The tax officials in Hwaseong, South Korea, have taken cryptocurrency assets worth more than $768,500, dealing another blow to the “tax dodgers” in the country.

According to tax officials, they were able to confiscate $567,000—a staggering amount—from only one person. The action is a continuation of a statewide crackdown.

Successive administrations in South Korea have reversed their stances and postponed plans to impose taxes on cryptocurrency trading earnings.

But the government suspects that many citizens have adopted cryptocurrency as a means of hiding their wealth.

In order to find proof of unreported income, tax officials may now search for data from local cryptocurrency exchanges.

The city started looking into the person in question after discovering they hadn’t paid their fair share of municipal taxes and income tax levies, according to Newsis.

However, Hwaseong tax authorities could keep tabs on the person’s cryptocurrency activities with the use of a brand new “electronic management system that can track virtual assets].

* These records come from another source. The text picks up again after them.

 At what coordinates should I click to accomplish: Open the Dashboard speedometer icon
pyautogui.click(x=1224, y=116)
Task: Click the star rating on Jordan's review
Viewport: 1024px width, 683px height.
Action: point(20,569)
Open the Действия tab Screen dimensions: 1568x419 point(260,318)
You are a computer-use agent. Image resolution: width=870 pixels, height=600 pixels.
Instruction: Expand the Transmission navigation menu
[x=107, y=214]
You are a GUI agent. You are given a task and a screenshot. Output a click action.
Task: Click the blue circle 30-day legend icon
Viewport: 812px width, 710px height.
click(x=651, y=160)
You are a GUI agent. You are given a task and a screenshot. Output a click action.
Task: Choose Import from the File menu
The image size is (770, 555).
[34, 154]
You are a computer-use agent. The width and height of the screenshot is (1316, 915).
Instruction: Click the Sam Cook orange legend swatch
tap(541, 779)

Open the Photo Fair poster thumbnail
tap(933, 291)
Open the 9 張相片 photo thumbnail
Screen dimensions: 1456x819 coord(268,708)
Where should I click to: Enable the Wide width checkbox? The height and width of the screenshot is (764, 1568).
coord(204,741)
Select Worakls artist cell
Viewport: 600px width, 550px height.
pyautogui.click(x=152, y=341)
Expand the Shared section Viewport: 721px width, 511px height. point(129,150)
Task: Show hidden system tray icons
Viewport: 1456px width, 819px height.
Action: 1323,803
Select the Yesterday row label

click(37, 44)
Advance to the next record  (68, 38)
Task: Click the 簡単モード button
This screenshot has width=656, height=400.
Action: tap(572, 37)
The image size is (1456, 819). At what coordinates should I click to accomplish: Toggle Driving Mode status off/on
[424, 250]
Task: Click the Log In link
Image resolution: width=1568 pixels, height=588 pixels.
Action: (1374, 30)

In October of last year, the city started using the new platform. After the media source identified the suspect solely as “A,” officials turned to this method in their investigation.

Upon first inspection, city authorities determined that A did not seem to be a property owner, did not own any liquid assets, and did not reside at a registered Hwaseong address.

Together with the National Tax Service, the authorities began a broader investigation. They interrogated members of A’s family as well.

Officials started to think that A could have been using cryptocurrency to cover expenses eventually. The authorities discovered A’s cryptocurrency assets using data from crypto exchanges and used them to settle A’s tax debts.

The 568 residents who had gone into serious tax arrears were also the subject of an investigation by the city.

The relevant tax authority looked into each instance to see if any cryptocurrency wallets with these names were located.

At last, the police found out that one hundred of the suspects “had virtual assets.” Their seizure of cryptocurrency from these “tax dodgers” amounted to $201,500.

It seems that some of these people paid the city “voluntary” cash to prevent the forced sale of their cryptocurrency holdings.

The chief of the city’s tax collecting department, Oh Chu-seop, stated: “Those who routinely avoid paying their fair share of taxes should expect firm punishment from us. That involves taking possession of their own property.”

Using a similar method, the Gyeonggi province was able to recoup $4.6 million in overdue taxes from cryptocurrency holders in February.

South Korean tax evaders should brace themselves, for the authorities are on the hunt. In 2023, tax authorities reported seizing tokens valued at $28.4 million from individuals they deemed as “delinquents.”

South Korea’s governing party has suggested postponing cryptocurrency capital gains tax for the time being.

With this postponement, tax plans would be farther down the road, and South Koreans would not have to pay taxes on their coin profits until at least 2027.